Flash Friday – The second in the “flash fiction” series.
Flash fiction is defined as a story of extreme brevity. It’s often given as a challenge with either a theme or having to include specific words in the text. I’m setting the limit at 500 words maximum. If you want to join in – post a story and a photo if you have a suitable one, in the comments. I’ll change the challenge each week.
This week – The topic is Reluctance
The iron sights of the gunner’s position fell squarely over the conning tower of the submarine. Johnny Markam’s training told him to squeeze the double-handed triggers and send searing cannon shells into the mass of men crowded atop the stricken vessel. Yet he hesitated. The intercom, its static hiss a constant companion to his freezing backside and numb hands, crackled with the voice of his aircraft captain.
“Gunner, what are you waiting for?”
Johnny didn’t answer. The aircraft banked around, maintaining his direct line of sight to those below. Still he held his hands steady, triggers unused.
There was no fire coming up at him. The deck-mounted anti-aircraft gun was a mass of twisted steel from where a depth charge had hit. That had been a good drop, Johnny reflected. They had seen a periscope, estimated a position and loosed a stick of five. Right on target. Pretty good considering they hadn’t really practised much with the new dispenser. First mission using it, first U-boat sunk. Only it wasn’t sunk was it? It had come to the surface and wasn’t fit to submerge, but she could still limp home. Back to the French pens, repaired, refitted. Able to renew her assault on Allied shipping.
“Gunner! What the bloody hell are you playing at? Are your guns jammed? Are they?”

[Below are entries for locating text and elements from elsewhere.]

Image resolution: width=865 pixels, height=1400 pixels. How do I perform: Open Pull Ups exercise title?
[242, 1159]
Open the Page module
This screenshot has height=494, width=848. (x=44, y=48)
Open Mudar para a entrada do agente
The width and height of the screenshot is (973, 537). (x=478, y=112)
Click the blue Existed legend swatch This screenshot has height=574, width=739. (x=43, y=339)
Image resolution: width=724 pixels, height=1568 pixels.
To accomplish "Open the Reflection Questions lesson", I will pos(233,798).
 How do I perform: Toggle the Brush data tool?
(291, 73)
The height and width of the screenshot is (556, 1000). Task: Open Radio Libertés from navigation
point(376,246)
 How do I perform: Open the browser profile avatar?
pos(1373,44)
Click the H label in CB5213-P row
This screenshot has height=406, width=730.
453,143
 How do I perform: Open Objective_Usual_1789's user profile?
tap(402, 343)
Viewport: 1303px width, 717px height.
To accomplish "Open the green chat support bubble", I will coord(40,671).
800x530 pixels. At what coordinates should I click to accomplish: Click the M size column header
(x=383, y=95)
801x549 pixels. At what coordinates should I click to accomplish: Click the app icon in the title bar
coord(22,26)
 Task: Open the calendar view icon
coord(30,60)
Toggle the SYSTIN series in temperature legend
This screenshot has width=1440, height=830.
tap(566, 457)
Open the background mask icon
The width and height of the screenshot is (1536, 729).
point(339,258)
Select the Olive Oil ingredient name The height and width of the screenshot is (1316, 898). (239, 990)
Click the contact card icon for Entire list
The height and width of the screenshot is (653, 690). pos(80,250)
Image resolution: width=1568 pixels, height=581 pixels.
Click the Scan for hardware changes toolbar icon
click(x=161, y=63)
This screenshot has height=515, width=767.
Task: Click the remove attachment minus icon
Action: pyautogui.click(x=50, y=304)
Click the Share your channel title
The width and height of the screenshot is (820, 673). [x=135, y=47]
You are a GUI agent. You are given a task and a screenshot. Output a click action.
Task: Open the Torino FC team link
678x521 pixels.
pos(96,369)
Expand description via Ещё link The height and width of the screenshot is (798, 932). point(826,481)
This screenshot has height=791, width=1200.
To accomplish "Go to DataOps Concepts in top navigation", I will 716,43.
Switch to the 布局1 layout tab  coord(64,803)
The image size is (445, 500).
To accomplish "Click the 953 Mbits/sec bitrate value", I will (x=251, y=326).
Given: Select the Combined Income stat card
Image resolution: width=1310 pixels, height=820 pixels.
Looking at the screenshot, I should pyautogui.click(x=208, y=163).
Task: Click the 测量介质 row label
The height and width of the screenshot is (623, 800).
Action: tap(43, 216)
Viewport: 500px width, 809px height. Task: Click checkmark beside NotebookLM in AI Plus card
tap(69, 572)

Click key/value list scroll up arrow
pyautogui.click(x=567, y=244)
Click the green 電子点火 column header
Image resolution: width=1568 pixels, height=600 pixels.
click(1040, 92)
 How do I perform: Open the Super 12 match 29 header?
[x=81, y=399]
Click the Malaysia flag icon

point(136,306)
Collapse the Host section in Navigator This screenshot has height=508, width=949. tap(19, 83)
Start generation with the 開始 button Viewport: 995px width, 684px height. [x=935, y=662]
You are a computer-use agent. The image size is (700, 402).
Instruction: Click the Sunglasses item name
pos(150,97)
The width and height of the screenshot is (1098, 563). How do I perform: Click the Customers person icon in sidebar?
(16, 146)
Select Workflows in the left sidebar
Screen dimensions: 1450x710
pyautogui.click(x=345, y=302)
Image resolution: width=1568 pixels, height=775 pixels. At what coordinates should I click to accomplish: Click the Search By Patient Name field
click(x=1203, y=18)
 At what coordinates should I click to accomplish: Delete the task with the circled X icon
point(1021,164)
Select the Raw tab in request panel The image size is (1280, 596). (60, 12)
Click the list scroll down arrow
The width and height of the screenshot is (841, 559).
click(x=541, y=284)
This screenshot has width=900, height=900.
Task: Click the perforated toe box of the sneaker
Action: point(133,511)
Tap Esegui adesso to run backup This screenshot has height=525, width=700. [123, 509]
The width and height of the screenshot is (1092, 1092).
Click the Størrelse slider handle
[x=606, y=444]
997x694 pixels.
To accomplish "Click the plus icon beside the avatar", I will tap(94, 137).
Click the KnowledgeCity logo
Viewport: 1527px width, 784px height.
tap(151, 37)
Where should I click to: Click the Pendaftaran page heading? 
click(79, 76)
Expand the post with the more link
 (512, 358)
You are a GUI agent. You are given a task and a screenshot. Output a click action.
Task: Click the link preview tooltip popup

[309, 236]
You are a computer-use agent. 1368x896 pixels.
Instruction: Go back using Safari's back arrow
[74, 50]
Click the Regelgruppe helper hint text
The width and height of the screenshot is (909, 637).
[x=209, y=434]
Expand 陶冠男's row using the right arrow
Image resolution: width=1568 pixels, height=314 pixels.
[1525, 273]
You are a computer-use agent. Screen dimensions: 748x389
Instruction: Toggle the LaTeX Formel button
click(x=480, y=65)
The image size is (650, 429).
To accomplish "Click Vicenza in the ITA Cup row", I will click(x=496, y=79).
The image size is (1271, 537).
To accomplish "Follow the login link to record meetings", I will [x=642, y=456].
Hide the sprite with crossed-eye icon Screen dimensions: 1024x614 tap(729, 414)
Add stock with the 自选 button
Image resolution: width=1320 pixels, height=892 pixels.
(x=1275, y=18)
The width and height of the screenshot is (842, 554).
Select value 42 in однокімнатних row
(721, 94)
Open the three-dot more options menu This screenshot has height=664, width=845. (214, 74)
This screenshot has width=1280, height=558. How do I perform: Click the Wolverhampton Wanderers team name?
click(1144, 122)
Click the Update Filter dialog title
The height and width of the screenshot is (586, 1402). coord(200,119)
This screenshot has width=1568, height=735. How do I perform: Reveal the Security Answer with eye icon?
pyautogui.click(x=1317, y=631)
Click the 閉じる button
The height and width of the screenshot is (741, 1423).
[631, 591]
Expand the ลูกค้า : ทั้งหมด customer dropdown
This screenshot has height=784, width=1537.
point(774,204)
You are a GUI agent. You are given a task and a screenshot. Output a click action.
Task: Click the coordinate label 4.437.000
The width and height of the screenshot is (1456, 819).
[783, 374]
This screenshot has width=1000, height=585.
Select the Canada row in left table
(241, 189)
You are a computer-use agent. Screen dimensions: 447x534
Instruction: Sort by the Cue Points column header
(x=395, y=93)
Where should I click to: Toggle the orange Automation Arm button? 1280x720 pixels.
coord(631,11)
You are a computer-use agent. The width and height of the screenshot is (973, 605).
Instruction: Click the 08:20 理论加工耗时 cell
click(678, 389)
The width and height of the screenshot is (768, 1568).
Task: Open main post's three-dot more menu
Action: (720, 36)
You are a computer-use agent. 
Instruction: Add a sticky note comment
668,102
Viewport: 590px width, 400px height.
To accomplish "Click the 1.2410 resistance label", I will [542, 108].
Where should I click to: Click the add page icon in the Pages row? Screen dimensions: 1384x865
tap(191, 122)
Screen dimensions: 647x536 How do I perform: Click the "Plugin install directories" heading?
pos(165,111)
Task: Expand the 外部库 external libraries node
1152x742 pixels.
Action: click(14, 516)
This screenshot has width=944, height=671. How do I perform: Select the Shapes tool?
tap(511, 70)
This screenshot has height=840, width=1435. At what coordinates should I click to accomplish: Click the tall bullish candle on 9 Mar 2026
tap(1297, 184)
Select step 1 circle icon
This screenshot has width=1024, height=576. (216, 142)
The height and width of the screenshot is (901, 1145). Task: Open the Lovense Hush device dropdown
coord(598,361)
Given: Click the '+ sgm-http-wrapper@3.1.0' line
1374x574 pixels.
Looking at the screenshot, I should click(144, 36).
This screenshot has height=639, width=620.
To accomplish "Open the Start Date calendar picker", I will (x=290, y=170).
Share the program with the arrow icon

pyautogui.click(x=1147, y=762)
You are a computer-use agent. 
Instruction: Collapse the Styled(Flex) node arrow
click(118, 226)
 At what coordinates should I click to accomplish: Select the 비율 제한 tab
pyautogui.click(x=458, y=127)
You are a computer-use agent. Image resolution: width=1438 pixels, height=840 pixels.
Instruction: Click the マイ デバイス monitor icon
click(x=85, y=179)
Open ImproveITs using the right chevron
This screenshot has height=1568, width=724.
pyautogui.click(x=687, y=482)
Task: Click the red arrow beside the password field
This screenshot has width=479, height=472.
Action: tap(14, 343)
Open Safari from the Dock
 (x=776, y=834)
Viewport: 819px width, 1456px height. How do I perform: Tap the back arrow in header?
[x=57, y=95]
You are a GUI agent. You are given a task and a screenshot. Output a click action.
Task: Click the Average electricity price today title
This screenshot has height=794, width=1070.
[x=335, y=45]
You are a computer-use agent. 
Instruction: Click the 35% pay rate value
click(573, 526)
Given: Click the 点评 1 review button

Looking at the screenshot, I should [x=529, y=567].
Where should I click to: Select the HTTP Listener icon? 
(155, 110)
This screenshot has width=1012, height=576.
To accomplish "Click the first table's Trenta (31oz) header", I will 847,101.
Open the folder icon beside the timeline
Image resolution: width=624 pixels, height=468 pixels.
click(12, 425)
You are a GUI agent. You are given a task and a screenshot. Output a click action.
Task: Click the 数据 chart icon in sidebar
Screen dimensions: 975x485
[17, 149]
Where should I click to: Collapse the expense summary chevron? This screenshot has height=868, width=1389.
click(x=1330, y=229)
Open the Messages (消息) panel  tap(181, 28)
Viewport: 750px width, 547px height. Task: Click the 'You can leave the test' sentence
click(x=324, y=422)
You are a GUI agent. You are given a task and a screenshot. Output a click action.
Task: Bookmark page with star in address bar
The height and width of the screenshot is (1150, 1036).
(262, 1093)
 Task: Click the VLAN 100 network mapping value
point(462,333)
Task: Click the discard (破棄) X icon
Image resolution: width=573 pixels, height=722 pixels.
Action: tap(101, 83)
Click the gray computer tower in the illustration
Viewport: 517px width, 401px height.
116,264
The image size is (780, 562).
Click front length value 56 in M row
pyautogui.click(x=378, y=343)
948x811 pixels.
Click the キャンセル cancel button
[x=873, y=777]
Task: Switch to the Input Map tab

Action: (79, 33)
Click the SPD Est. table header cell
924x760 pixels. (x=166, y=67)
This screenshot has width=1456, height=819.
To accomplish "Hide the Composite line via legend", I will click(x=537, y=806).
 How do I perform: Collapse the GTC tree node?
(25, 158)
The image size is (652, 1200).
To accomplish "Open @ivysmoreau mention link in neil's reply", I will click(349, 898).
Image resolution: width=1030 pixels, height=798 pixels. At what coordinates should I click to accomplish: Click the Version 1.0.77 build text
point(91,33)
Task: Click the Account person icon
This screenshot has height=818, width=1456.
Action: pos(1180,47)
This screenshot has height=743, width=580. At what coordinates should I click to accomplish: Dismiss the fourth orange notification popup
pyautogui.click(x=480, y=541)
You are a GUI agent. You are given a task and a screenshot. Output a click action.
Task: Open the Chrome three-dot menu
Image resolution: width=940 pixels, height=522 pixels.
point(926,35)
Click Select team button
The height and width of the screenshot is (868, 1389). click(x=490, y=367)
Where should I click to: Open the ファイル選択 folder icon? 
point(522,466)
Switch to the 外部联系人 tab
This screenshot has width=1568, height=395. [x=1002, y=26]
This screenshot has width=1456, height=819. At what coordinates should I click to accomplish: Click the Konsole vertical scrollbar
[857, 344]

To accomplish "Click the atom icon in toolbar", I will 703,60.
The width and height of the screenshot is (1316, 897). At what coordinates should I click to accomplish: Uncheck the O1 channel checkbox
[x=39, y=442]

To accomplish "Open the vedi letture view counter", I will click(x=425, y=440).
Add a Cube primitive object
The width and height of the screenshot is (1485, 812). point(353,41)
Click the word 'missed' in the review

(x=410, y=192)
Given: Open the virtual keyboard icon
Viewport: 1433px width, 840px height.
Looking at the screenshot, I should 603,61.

Johnny wondered how many ships she’d sunk before they’d caught her. Was her Kapitän a Wolfpack ace? Was he one of their famed warriors of the deep? Was he a fanatical Nazi just baying for the blood of the Englanders?
Who knew? Who would ever know? Some on board might be fascists, but some might just be kids, drafted in to do the bidding of their masters. Of their master race. Sent out on her to sink the light of the world.
“Markam! Are you injured? Talk to me you bastard.”
But it might not be a her. They didn’t call all their ships by a feminine descriptor like the Royal Navy did. It depended on the name. The Bismarck had been a he. What on earth would you do that for? They really were a weird and mixed up bunch.
“For fuck’s sake Johnny, speak to me.”
They’d even banned Jazz. How screwed up was that? His sister had told him when she came back from Berlin, before all this madness kicked off. Who in their right mind would ban Jazz? Seriously, what moron would do that? The aircraft banked again. Johnny had played trumpet before he played machine guns. He felt the tightness in his jaw, the stiffness in his shoulders. Why would anyone ban music? Who would do that? What type of savage? What complete bastards. How dare they.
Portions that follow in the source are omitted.